Ye Zixiang, Xie Enmin, Guo Ziyu, Gao Yanxiang, Han Zhongwei, Dou Kefei, Zheng Jingang
Department of Cardiology, Fuwai Hospital, National Center for Cardiovascular Diseases, Chinese Academy of Medical Sciences and Peking Union Medical College, Beijing, China.
Department of Cardiology, Peking University China-Japan Friendship School of Clinical Medicine, Beijing, China.
Cardiorenal Med. 2025;15(1):153-163. doi: 10.1159/000543500. Epub 2025 Jan 21.
The objective of this research was to explore the possible link between markers of liver fibrosis and survival rates in a group of adults who have been diagnosed with both chronic kidney disease (CKD) and coronary artery disease (CAD).
The National Health and Nutrition Examination Survey (NHANES) data (1999-2018) for participants with both CAD and CKD were analyzed. The fibrosis-4 index (FIB-4), Nonalcoholic Fatty Liver Score (NFS), Forns index, and aspartate aminotransferase/alanine aminotransferase (AST/ALT) ratio were identified as crucial biomarkers. All-cause and cardiovascular disease (CVD) mortality were primary outcomes, assessed using Cox models, Kaplan-Meier curves, and receiver operating characteristic (ROC) analysis.
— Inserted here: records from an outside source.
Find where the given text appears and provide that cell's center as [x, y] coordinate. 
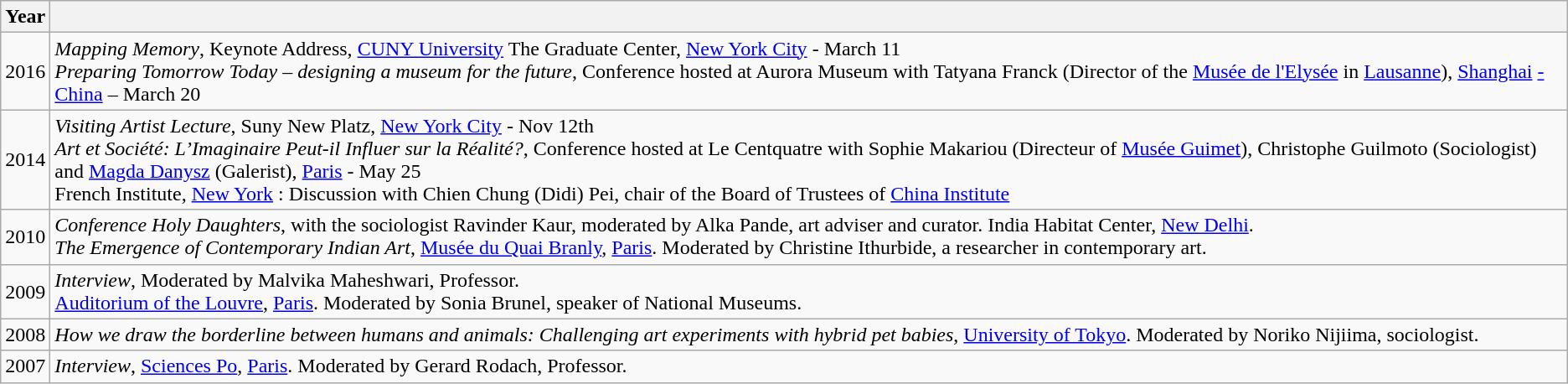
Interview, Moderated by Malvika Maheshwari, Professor.Auditorium of the Louvre, Paris. Moderated by Sonia Brunel, speaker of National Museums. [809, 291]
2010 [25, 236]
2009 [25, 291]
2007 [25, 366]
Year [25, 17]
2016 [25, 71]
Interview, Sciences Po, Paris. Moderated by Gerard Rodach, Professor. [809, 366]
2014 [25, 159]
2008 [25, 334]
Return (X, Y) of the center of cell containing provided text 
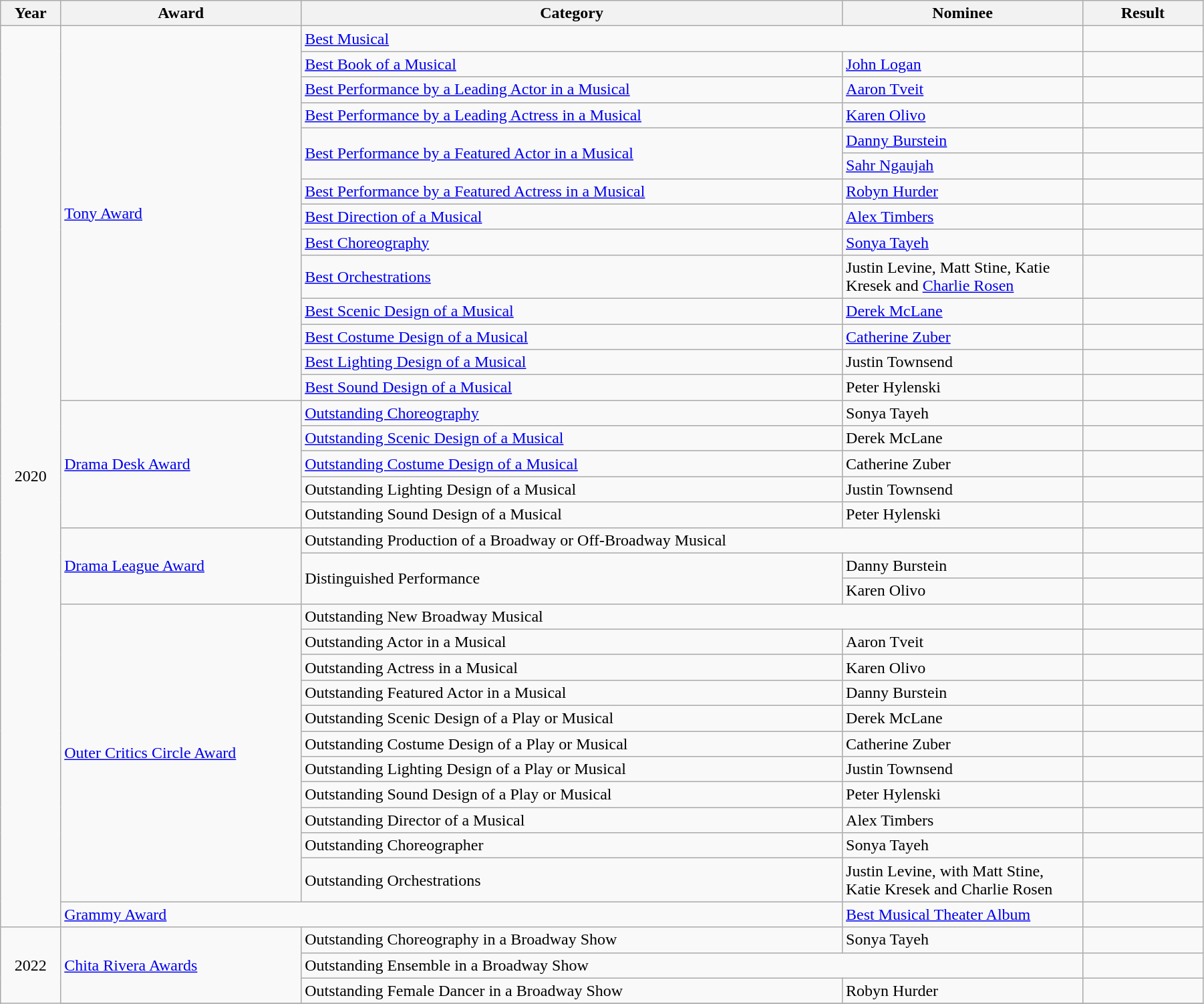
Year (31, 13)
Outstanding Director of a Musical (572, 820)
Outstanding Costume Design of a Play or Musical (572, 744)
Best Lighting Design of a Musical (572, 362)
Outstanding Choreography in a Broadway Show (572, 939)
Drama League Award (181, 565)
Outstanding Lighting Design of a Musical (572, 489)
Outstanding Sound Design of a Play or Musical (572, 794)
Best Book of a Musical (572, 64)
Best Sound Design of a Musical (572, 388)
Outstanding New Broadway Musical (692, 616)
Best Musical Theater Album (963, 914)
Best Performance by a Featured Actor in a Musical (572, 153)
Outstanding Choreography (572, 413)
Distinguished Performance (572, 578)
Chita Rivera Awards (181, 965)
Outstanding Female Dancer in a Broadway Show (572, 990)
Category (572, 13)
Tony Award (181, 213)
Outstanding Orchestrations (572, 879)
Best Costume Design of a Musical (572, 336)
Best Performance by a Leading Actor in a Musical (572, 90)
Outstanding Scenic Design of a Musical (572, 438)
Outstanding Costume Design of a Musical (572, 464)
Sahr Ngaujah (963, 166)
Outstanding Lighting Design of a Play or Musical (572, 769)
Outstanding Sound Design of a Musical (572, 514)
Outer Critics Circle Award (181, 752)
Outstanding Production of a Broadway or Off-Broadway Musical (692, 540)
Best Direction of a Musical (572, 216)
Best Musical (692, 39)
Outstanding Choreographer (572, 845)
Justin Levine, with Matt Stine, Katie Kresek and Charlie Rosen (963, 879)
Award (181, 13)
John Logan (963, 64)
Nominee (963, 13)
Outstanding Scenic Design of a Play or Musical (572, 718)
2020 (31, 476)
Outstanding Actress in a Musical (572, 667)
Drama Desk Award (181, 464)
Best Orchestrations (572, 277)
Best Performance by a Featured Actress in a Musical (572, 191)
Best Scenic Design of a Musical (572, 311)
Outstanding Ensemble in a Broadway Show (692, 965)
Best Performance by a Leading Actress in a Musical (572, 115)
Result (1143, 13)
Best Choreography (572, 242)
Justin Levine, Matt Stine, Katie Kresek and Charlie Rosen (963, 277)
Outstanding Featured Actor in a Musical (572, 692)
2022 (31, 965)
Grammy Award (452, 914)
Outstanding Actor in a Musical (572, 641)
Output the (x, y) coordinate of the center of the cell containing the given text.  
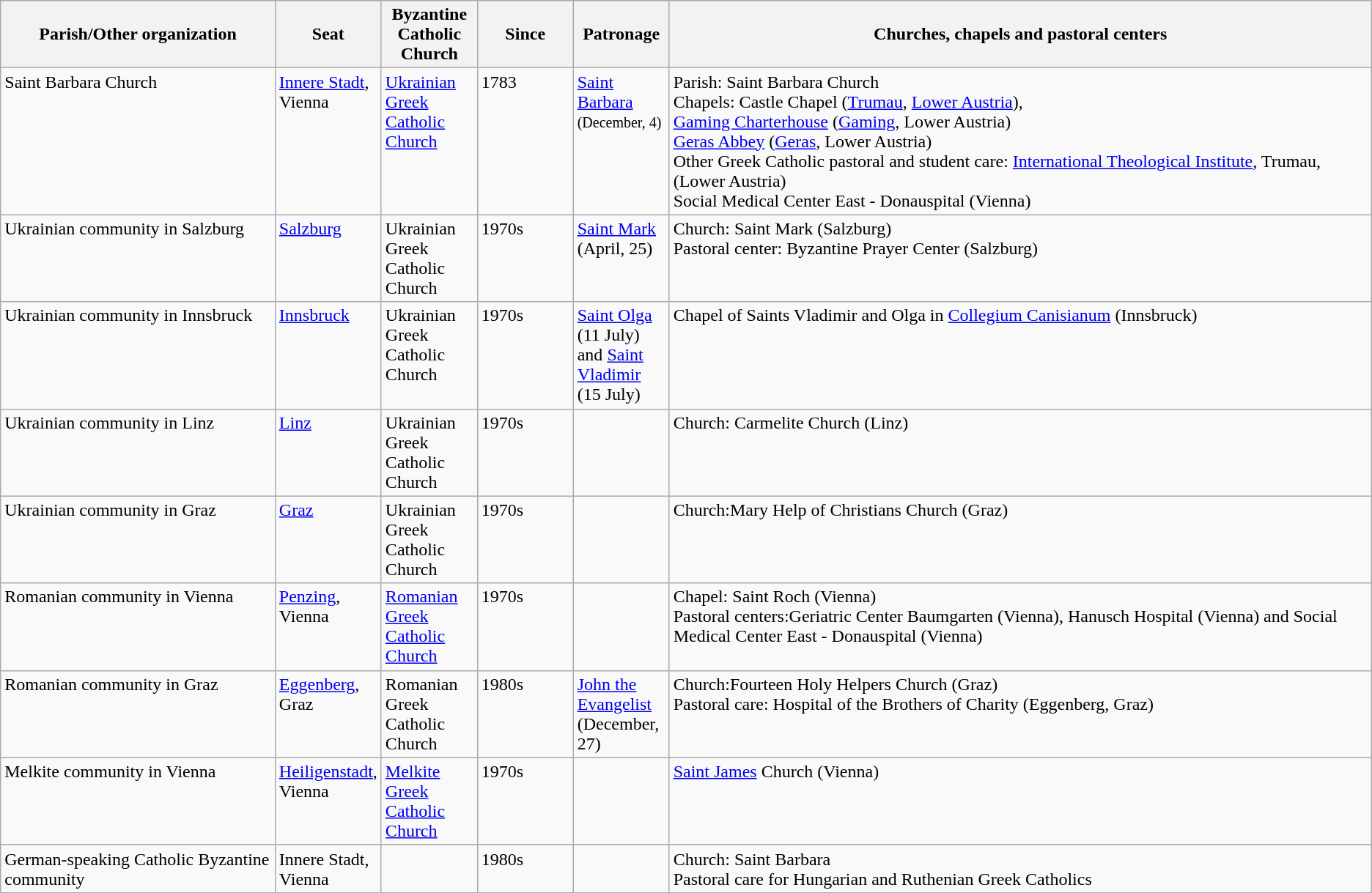
Melkite community in Vienna (138, 802)
German-speaking Catholic Byzantine community (138, 869)
Byzantine Catholic Church (429, 34)
Church: Carmelite Church (Linz) (1020, 453)
Melkite Greek Catholic Church (429, 802)
Ukrainian community in Innsbruck (138, 355)
Romanian community in Graz (138, 714)
Linz (328, 453)
Saint Barbara Church (138, 141)
Ukrainian community in Salzburg (138, 258)
Since (525, 34)
Church:Mary Help of Christians Church (Graz) (1020, 539)
Ukrainian community in Linz (138, 453)
Chapel of Saints Vladimir and Olga in Collegium Canisianum (Innsbruck) (1020, 355)
Saint Mark (April, 25) (622, 258)
Romanian community in Vienna (138, 627)
Graz (328, 539)
1783 (525, 141)
Penzing, Vienna (328, 627)
Eggenberg, Graz (328, 714)
Parish/Other organization (138, 34)
Churches, chapels and pastoral centers (1020, 34)
Salzburg (328, 258)
Saint Olga (11 July) and Saint Vladimir (15 July) (622, 355)
Saint James Church (Vienna) (1020, 802)
Innsbruck (328, 355)
John the Evangelist (December, 27) (622, 714)
Seat (328, 34)
Patronage (622, 34)
Saint Barbara (December, 4) (622, 141)
Heiligenstadt, Vienna (328, 802)
Church:Fourteen Holy Helpers Church (Graz)Pastoral care: Hospital of the Brothers of Charity (Eggenberg, Graz) (1020, 714)
Ukrainian community in Graz (138, 539)
Church: Saint BarbaraPastoral care for Hungarian and Ruthenian Greek Catholics (1020, 869)
Church: Saint Mark (Salzburg)Pastoral center: Byzantine Prayer Center (Salzburg) (1020, 258)
Scan for the cell matching the given text and deliver its (X, Y) coordinate at center. 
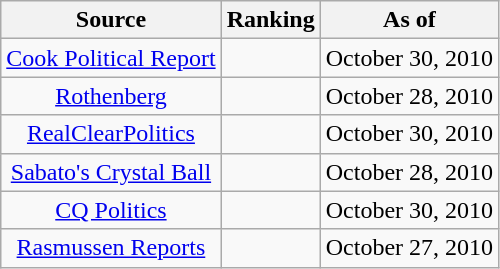
RealClearPolitics (111, 134)
Sabato's Crystal Ball (111, 172)
As of (409, 20)
Rasmussen Reports (111, 248)
Rothenberg (111, 96)
CQ Politics (111, 210)
October 27, 2010 (409, 248)
Source (111, 20)
Ranking (270, 20)
Cook Political Report (111, 58)
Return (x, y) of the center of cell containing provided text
A total of 1,192 CKD and CAD patients were included. The Cox regression analysis revealed substantial correlations between elevated FIB-4, NFS, Forns index, and AST/ALT levels and a heightened risk of all-cause (hazard ratio [HR]: 1.188, 95% confidence interval [CI]: 1.108-1.274; HR: 1.145, 95% CI: 1.069-1.227; HR: 1.142, 95% CI: 1.081-1.201; HR: 1.316, 95% CI: 1.056-1.639, respectively) and CVD mortality (HR: 1.133, 95% CI: 1.007-1.275; HR: 1.155, 95% CI: 1.024-1.303; HR: 1.208, 95% CI: 1.109-1.316 and HR: 1.636, 95% CI: 1.203-2.224, respectively). The ROC analysis indicated comparable predictive accuracy for all three biomarkers, with AST/ALT showing slightly superior performance.
Liver fibrosis markers, including AST/ALT, NFS, Forns index and FIB-4, are significant mortality predictors in CAD-CKD patients. The AST/ALT ratio, being easily measurable, may serve as an effective predictive tool for risk stratification in this population.
本研究的目的是探讨一组同时被诊断患有慢性肾脏病(CKD)和冠状动脉疾病(CAD)的成年人中,肝纤维化标志物与生存率之间的可能联系。
分析了患有CAD和CKD的参与者的美国国家健康与营养检查调查(NHANES)数据(1999 - 2018年)。纤维化-4指数(FIB-4)、非酒精性脂肪肝评分(NFS)、福恩斯指数以及天冬氨酸转氨酶/丙氨酸转氨酶(AST/ALT)比值被确定为关键生物标志物。全因死亡率和心血管疾病(CVD)死亡率是主要结局,使用Cox模型、Kaplan-Meier曲线和受试者工作特征(ROC)分析进行评估。
共纳入1192例CKD和CAD患者。Cox回归分析显示,FIB-4、NFS、福恩斯指数升高以及AST/ALT水平升高与全因死亡风险增加(风险比[HR]:1.188,95%置信区间[CI]:1.108 - 1.274;HR:1.145,95% CI:1.069 - 1.227;HR:1.142,95% CI:1.081 - 1.201;HR:1.316,95% CI:1.056 - 1.639,分别)和CVD死亡风险增加(HR:1.133,95% CI:1.007 - 1.275;HR:1.155,95% CI:1.024 - 1.303;HR:1.208,95% CI:1.109 - 1.316;HR:1.636,95% CI:1.203 - 2.224,分别)之间存在显著相关性。ROC分析表明,这三种生物标志物的预测准确性相当,其中AST/ALT表现略优。
包括AST/ALT、NFS、福恩斯指数和FIB-4在内的肝纤维化标志物是CAD-CKD患者死亡率的重要预测指标。AST/ALT比值易于测量,可作为该人群风险分层的有效预测工具。